Die französische Regierung will der Insel Korsika eine begrenzte Autonomie zugestehen. Wie es in Paris hieß, berücksichtige die in der Nacht zum Dienstag zwischen Innenminister Gérald Darmanin und korsischen Verhandlungsführern nach mehr als zwei Jahren Diskussion gefundene Formel für eine Verfassungsänderung die speziellen »Interessen« Korsikas. Diese seien eng verknüpft mit der für den Landesteil spezifischen »Inselsituation im Mittelmeer« sowie mit der dortigen »historischen Gemeinschaft, Sprache und Kultur, die zu einer einzigartigen Verbindung mit der korsischen Erde geführt« hätten.

Die »Insel der Schönheit«, mit 8.680 Quadratkilometern Land und rund 340.000 Einwohnern sowie eigener Sprache und Kultur viertgrößtes Eiland im Mittelmeer, ist den politischen Entscheidungsträgern im fernen Paris seit Jahrzehnten ein Klotz am Bein. Radikale Befürworter eines unabhängigen Korsika lieferten sich über Jahrzehnte hinweg einen zeitweise bewaffneten Kampf mit aus der Hauptstadt geschickten Einsatzkräften, der am 6. Februar 1998 in dem Attentat auf den Präfekten Claude Érignac gipfelte. Die bei weitem überwiegende Mehrheit der korsischen Bevölkerung drängte allerdings nie auf eine völlige Loslösung von Frankreich, sondern auf einen in der französischen Konstitution festgeschriebenen autonomen Status »an der Seite der Republik«.

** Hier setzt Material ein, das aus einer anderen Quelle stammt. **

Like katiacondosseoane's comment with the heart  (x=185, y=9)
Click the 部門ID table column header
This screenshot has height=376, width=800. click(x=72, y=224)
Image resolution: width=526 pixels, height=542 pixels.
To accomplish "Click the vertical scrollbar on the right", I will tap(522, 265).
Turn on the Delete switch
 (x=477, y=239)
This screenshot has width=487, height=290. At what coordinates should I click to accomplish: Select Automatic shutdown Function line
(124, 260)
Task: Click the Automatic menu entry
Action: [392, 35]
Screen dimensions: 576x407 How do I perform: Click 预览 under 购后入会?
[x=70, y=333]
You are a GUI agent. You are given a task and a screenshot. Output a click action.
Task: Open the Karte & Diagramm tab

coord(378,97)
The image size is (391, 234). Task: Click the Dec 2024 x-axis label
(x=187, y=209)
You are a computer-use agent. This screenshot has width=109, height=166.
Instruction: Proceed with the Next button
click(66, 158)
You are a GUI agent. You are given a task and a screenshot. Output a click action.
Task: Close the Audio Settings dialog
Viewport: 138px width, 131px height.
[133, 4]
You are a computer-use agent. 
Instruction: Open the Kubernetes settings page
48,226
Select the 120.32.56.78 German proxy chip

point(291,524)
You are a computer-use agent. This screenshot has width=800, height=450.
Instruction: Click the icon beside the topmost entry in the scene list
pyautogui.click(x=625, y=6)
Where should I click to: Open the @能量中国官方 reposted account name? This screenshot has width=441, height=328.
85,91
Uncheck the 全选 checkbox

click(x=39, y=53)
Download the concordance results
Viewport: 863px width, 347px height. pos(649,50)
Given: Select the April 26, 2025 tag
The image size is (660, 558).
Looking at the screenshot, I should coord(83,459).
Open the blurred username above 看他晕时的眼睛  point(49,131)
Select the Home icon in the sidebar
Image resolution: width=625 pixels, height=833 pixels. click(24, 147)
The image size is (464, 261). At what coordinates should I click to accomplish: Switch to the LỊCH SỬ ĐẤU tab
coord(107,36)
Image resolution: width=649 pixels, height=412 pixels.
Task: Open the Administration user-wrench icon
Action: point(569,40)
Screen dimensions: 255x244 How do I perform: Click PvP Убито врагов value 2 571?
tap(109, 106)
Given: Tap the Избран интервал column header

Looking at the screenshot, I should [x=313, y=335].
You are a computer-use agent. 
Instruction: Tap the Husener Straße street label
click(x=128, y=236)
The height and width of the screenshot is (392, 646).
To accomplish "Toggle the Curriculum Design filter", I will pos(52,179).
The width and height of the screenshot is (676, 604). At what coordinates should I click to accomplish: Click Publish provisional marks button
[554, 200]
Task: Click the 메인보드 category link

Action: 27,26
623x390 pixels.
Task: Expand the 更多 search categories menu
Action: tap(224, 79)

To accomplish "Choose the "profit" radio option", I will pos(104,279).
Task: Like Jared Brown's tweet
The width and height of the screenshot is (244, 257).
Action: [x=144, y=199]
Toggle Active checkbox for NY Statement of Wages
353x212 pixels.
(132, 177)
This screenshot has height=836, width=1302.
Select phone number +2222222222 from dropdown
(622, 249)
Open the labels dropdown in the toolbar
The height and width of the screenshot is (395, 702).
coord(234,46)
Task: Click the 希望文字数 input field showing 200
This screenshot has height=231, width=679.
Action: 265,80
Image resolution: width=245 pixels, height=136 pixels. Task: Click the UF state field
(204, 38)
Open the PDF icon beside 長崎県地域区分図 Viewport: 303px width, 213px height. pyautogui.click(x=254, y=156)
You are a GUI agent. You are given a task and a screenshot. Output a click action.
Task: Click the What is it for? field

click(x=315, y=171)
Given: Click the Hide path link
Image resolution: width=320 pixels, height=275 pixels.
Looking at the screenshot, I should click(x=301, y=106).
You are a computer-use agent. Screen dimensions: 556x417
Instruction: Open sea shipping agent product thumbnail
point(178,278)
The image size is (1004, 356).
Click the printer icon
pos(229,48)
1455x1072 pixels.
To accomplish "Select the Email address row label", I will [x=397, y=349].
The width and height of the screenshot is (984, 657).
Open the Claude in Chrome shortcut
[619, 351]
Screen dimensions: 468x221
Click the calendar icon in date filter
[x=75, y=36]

Der nun ausgehandelte »Accord« ist zunächst nur der Beginn eines politischen und staatsrechtlichen Prozesses. Die geplante Änderung der Verfassung muss zuerst im Regionalparlament der Insel verabschiedet werden, bevor sie nach Paris zurückkommt und dort vom Verfassungsrat überprüft wird. Danach muss sie die beiden parlamentarischen Kammern, Nationalversammlung und Senat, passieren. Die endgültige Entscheidung liegt schließlich beim Kongress, der Vereinigung beider Kammern, wo 925 Abgeordnete ihr mit Dreifünftelmehrheit zustimmen müssen.

Ein schwieriges Unterfangen, wie französische Medien nach Bekanntwerden der Einzelheiten des ausgehandelten Abkommens urteilten. Vor allem die Forderung der korsischen Delegation nach einer eigenen gesetzgebenden Gewalt sei unklar. Offenbar für ausgemacht halten Gilles Simeoni, Präsident des Exekutivrates der Insel, sowie Paul-Félix Benedetti, Anführer der korsisch-nationalistischen Bewegung Core in Fronte, dass ihrer künftig autonomen Heimat politische Macht »von legislativer Natur« zugestanden wird. Dies müsse in einem Gesetz festgeschrieben werden, das »im Rang der Verfassung untergeordnet, aber gewöhnlichen Gesetzen übergeordnet« sei.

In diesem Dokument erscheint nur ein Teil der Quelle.